■ WORK TO COMPLETE: Below are some records; output exactly the lines from the line with "Given: Open the tab search dropdown arrow" to the line with "The image size is (1071, 1029).", both ends kept, and nothing more.
+++
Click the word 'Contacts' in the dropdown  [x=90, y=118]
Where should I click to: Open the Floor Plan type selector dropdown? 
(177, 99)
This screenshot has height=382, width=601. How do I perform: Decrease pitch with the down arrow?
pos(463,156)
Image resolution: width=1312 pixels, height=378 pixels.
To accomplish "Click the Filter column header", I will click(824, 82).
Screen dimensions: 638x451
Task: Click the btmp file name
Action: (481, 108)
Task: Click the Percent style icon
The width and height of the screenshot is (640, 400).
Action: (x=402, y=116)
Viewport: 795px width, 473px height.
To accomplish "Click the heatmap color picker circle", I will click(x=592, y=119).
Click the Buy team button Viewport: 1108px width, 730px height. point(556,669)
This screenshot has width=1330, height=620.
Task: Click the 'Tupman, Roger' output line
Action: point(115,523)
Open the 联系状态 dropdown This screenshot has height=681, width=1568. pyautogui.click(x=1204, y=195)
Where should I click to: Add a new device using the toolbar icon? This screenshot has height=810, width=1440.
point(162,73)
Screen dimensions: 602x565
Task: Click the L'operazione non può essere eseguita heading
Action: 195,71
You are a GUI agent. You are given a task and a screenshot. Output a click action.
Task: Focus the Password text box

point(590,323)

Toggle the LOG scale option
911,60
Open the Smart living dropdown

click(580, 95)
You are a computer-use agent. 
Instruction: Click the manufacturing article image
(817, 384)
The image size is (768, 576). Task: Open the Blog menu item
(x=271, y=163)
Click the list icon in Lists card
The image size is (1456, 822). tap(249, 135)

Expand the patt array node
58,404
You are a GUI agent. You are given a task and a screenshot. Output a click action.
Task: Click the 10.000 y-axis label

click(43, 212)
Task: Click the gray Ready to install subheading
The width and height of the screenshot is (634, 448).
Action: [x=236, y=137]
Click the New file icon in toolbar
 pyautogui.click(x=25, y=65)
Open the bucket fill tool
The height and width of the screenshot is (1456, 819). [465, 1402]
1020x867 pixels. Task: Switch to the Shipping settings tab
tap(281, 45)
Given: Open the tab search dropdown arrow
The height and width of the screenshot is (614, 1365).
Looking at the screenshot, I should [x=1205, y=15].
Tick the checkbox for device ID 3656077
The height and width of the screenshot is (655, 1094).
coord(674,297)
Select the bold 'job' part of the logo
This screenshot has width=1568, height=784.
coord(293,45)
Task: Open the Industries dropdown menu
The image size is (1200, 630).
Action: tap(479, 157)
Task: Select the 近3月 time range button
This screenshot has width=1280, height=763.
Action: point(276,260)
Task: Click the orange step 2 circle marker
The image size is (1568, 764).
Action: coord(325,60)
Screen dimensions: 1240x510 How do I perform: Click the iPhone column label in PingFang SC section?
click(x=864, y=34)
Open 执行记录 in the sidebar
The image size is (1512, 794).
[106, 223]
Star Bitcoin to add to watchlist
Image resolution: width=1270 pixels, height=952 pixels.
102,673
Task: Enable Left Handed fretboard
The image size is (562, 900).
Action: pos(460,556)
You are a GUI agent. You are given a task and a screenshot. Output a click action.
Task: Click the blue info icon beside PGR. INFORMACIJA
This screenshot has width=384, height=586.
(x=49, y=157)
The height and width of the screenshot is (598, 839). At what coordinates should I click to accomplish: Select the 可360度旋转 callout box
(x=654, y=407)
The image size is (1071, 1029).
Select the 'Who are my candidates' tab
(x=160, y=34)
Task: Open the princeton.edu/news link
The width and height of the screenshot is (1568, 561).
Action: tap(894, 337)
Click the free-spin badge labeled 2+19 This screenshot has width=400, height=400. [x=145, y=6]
+++
■ EXERCISE RESPONSE:
Given: Open the tab search dropdown arrow
The height and width of the screenshot is (614, 1365).
Looking at the screenshot, I should [x=1205, y=15].
Tick the checkbox for device ID 3656077
The height and width of the screenshot is (655, 1094).
coord(674,297)
Select the bold 'job' part of the logo
This screenshot has width=1568, height=784.
coord(293,45)
Task: Open the Industries dropdown menu
The image size is (1200, 630).
Action: tap(479, 157)
Task: Select the 近3月 time range button
This screenshot has width=1280, height=763.
Action: point(276,260)
Task: Click the orange step 2 circle marker
The image size is (1568, 764).
Action: coord(325,60)
Screen dimensions: 1240x510 How do I perform: Click the iPhone column label in PingFang SC section?
click(x=864, y=34)
Open 执行记录 in the sidebar
The image size is (1512, 794).
[106, 223]
Star Bitcoin to add to watchlist
Image resolution: width=1270 pixels, height=952 pixels.
102,673
Task: Enable Left Handed fretboard
The image size is (562, 900).
Action: pos(460,556)
You are a GUI agent. You are given a task and a screenshot. Output a click action.
Task: Click the blue info icon beside PGR. INFORMACIJA
This screenshot has width=384, height=586.
(x=49, y=157)
The height and width of the screenshot is (598, 839). At what coordinates should I click to accomplish: Select the 可360度旋转 callout box
(x=654, y=407)
The image size is (1071, 1029).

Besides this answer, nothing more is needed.